DATA PROVIDED:
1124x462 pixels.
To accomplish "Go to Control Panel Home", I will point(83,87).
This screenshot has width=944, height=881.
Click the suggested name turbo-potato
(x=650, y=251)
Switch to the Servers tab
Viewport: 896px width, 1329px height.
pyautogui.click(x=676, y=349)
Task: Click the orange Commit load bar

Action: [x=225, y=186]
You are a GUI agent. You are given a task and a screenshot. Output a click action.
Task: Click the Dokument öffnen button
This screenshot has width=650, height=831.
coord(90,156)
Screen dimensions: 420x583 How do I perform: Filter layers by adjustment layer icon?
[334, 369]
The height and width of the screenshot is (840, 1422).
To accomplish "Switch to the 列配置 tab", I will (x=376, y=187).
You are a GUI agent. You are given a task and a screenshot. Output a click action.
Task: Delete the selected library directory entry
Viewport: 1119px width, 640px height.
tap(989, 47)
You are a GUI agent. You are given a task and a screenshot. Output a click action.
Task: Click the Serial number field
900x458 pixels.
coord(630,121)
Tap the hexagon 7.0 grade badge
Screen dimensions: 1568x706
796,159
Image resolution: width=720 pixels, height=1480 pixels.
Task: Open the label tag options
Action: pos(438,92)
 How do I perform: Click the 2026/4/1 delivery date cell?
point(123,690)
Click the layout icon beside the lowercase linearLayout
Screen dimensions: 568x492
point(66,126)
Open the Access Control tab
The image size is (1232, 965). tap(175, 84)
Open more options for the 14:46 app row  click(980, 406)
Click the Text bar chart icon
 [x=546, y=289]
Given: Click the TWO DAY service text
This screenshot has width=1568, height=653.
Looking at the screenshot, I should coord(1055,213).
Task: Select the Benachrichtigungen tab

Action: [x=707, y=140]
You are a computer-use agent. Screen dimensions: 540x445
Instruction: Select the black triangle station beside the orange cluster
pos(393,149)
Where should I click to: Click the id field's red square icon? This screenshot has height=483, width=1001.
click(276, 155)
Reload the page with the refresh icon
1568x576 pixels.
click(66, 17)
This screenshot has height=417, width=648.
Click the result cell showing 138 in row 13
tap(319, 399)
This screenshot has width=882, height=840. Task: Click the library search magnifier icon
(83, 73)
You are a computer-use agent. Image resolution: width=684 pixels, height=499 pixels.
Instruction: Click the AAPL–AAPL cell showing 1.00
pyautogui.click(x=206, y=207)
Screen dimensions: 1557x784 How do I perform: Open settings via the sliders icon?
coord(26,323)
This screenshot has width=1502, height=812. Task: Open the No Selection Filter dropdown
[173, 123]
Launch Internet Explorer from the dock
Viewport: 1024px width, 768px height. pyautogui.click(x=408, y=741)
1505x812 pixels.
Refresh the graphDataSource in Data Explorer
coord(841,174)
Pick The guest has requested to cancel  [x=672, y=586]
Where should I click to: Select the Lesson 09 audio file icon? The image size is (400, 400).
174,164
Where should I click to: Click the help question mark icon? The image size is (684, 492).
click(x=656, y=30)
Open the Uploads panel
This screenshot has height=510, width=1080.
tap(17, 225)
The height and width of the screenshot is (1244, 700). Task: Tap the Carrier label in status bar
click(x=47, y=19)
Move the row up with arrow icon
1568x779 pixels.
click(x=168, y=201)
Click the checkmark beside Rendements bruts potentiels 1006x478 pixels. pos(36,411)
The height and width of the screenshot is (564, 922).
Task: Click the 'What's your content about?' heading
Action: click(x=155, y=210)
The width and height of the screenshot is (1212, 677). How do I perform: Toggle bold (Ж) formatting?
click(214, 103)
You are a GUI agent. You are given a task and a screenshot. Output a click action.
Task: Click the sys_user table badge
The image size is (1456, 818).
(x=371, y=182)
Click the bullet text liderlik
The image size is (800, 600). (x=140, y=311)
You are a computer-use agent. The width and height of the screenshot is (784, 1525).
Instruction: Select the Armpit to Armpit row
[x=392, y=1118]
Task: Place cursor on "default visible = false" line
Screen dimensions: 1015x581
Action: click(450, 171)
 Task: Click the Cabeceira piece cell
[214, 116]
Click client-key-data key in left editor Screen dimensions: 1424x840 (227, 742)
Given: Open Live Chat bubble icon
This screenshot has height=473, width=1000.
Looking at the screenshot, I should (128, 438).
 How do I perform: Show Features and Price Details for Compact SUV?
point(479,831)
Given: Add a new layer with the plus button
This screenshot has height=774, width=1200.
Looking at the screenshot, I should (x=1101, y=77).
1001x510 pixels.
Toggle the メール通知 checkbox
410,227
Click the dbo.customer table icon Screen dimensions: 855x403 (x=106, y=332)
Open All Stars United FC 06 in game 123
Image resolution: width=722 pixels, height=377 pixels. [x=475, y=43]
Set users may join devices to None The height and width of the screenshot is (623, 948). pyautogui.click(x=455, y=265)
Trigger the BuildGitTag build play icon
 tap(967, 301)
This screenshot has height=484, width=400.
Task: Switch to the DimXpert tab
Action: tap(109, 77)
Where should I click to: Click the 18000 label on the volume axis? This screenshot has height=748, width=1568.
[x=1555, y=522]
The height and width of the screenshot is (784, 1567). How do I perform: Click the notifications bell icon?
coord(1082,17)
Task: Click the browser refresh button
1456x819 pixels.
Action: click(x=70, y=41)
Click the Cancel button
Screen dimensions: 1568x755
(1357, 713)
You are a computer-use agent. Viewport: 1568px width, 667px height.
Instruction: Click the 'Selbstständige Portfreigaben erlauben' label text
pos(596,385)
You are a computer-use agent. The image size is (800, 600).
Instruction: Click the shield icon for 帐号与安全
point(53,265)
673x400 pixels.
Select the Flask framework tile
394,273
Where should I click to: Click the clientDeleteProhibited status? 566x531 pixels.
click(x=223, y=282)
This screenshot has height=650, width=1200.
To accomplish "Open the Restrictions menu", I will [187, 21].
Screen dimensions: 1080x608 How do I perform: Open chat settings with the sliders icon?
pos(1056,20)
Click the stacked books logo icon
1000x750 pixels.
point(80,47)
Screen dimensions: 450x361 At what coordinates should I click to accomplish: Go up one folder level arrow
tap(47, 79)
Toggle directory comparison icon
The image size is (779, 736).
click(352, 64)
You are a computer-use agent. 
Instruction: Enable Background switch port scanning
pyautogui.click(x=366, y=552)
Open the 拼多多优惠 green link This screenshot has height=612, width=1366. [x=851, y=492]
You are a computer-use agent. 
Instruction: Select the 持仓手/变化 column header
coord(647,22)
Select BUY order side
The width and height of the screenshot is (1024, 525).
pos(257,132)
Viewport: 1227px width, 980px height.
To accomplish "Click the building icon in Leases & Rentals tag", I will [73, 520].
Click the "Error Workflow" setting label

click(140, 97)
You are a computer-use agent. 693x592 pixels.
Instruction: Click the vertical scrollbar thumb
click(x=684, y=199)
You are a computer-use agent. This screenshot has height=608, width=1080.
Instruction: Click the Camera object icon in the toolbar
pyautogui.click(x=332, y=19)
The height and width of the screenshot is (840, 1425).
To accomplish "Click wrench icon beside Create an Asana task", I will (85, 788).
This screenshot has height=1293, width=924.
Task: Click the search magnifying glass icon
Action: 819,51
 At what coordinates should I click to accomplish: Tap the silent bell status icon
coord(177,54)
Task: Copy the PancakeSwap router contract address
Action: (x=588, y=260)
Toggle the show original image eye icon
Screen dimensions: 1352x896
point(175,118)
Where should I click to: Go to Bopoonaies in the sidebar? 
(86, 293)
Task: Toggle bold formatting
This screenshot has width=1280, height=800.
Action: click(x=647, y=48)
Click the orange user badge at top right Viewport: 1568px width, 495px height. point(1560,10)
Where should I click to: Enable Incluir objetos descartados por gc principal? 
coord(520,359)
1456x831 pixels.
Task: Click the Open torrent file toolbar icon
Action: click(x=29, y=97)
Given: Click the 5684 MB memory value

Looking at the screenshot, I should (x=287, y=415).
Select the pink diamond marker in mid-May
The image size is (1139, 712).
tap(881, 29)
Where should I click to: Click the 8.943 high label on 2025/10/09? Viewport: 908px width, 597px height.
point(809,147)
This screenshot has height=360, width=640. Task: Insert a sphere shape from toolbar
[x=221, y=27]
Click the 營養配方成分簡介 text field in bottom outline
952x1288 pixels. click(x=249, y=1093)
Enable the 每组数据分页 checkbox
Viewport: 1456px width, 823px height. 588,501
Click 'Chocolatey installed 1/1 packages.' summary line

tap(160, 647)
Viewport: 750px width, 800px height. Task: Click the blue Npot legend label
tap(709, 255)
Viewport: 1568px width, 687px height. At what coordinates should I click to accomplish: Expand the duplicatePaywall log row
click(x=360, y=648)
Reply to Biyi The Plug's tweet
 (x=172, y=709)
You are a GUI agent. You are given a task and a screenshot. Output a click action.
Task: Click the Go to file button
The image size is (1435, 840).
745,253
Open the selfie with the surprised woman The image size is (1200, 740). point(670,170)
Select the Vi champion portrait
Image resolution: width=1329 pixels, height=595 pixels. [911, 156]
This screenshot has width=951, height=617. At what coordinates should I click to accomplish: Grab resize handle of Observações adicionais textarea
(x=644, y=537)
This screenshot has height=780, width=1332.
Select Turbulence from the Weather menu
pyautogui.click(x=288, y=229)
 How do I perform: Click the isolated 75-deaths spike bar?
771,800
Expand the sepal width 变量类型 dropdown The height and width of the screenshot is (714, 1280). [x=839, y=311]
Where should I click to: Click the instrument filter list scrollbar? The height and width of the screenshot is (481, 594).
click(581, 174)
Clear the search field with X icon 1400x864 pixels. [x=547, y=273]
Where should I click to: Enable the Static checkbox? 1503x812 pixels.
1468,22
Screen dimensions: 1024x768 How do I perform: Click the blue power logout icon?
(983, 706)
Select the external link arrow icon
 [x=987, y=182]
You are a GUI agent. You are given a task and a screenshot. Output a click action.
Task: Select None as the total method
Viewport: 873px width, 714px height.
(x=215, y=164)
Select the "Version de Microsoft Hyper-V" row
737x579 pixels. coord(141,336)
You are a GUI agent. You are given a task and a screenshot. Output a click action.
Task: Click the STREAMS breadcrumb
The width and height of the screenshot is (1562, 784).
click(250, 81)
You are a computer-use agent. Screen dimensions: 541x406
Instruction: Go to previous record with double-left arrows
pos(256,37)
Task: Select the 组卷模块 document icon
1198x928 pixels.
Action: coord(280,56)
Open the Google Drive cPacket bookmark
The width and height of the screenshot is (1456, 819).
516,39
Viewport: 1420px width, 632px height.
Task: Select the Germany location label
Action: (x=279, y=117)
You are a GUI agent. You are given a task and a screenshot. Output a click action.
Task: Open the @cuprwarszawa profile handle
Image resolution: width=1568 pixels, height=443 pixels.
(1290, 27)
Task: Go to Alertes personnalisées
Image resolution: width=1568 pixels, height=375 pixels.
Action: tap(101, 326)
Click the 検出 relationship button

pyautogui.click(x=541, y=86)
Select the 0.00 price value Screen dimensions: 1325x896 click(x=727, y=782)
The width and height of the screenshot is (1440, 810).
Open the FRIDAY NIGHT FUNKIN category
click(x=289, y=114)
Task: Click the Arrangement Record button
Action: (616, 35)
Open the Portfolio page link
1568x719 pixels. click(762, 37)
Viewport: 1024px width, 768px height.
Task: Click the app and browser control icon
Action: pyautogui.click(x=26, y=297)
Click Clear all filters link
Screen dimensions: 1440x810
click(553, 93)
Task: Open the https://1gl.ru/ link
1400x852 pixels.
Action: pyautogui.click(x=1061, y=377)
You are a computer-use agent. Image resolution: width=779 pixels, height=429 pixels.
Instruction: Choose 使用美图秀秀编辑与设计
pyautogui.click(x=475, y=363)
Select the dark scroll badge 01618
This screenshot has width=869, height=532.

GIVEN EXERCISE: In the records above, swap "icon" for "symbol" everywhere in the lines starting with the line with "Task: Click the Cabeceira piece cell" and going on through the line with "[x=1555, y=522]", and give those lines again with nothing else changed.

EXERCISE OUTPUT:
 Task: Click the Cabeceira piece cell
[214, 116]
Click client-key-data key in left editor Screen dimensions: 1424x840 (227, 742)
Given: Open Live Chat bubble symbol
This screenshot has height=473, width=1000.
Looking at the screenshot, I should (128, 438).
 How do I perform: Show Features and Price Details for Compact SUV?
point(479,831)
Given: Add a new layer with the plus button
This screenshot has height=774, width=1200.
Looking at the screenshot, I should (x=1101, y=77).
1001x510 pixels.
Toggle the メール通知 checkbox
410,227
Click the dbo.customer table symbol Screen dimensions: 855x403 (x=106, y=332)
Open All Stars United FC 06 in game 123
Image resolution: width=722 pixels, height=377 pixels. [x=475, y=43]
Set users may join devices to None The height and width of the screenshot is (623, 948). pyautogui.click(x=455, y=265)
Trigger the BuildGitTag build play symbol
 tap(967, 301)
This screenshot has height=484, width=400.
Task: Switch to the DimXpert tab
Action: tap(109, 77)
Where should I click to: Click the 18000 label on the volume axis? This screenshot has height=748, width=1568.
[x=1555, y=522]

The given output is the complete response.